One of these businesses was Parliament Tutors, an in-home tutoring business in the New England area. When the super-storm hit and knocked out large amounts of power, the business cleverly continued operations in internet equipped cafes.

“We had to find a solution, or we were going to take a very serious hit. We were able to recoup a lot,” said David Greenberg, owner of Parliament Tutors, in an interview with Reuters.

Unlike Parliament Tutors, many businesses were unable to remain operational. As the clouds from Sandy cleared, many businesses were left damaged and beyond the capability of generating revenue. Many owners are now in need of disaster loans to get back into operation.

Rohit Arora, the CEO of Biz2Credit, told Reuters that the demand for disaster financing has spiked since the storm hit.

“At least 40 to 50 percent of our customers in these areas have asked for disaster loans. Over the next two weeks, I foresee a bigger increase,” he said.

Commercial banks have heard the needs of businesses and have begun to offer disaster loans.

Financial giant JPMorgan Chase & Co has begun offering $5 billion in disaster loans to small and medium-sized businesses that have been damaged by Sandy.

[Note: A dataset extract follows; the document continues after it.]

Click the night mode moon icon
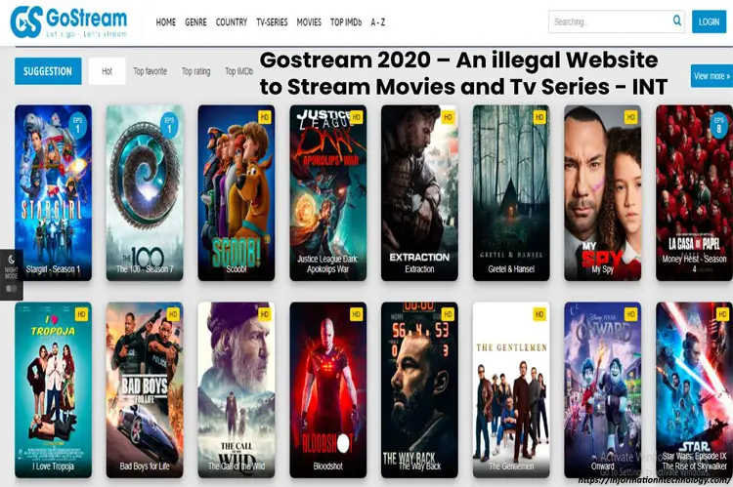The width and height of the screenshot is (733, 487). click(11, 260)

“We’ve put in place an expedited process so that clients can call, and we will review their case in a very short period of time—sometimes right on the phone,” said Chase Business Banking CEO Scott Geller, according to Reuters.

In a proactive response, Chase bankers have contacted over 40,000 businesses in the New England area.

“People are starting to catch wind of what is out there and available. We’ll expedite the requests,” said Geller.

In New York, Goldman Sachs has begun offering disaster loans in the range of $5,000 to $25,000 to small businesses within New York City. These loans will carry a one percent interest rate over 30 months, but will require payments beginning on the seventh month so as to allow borrowers a period of time to return to operational status.

In addition to the private sector, the Small Business Administration began initiatives to lend financing to businesses in need that were in super-storm affected areas.

Despite the efforts of both the private and public sector many, businesses are facing the sobering prospect that aid may be prove ineffective.

Windsor Resources, a business that say its infrastructure severely damaged by Sandy, may have been mortally wounded. CEO John Schapiro expressed his fears to Reuters.

“Basically, I have to write it off as a loss,” he said.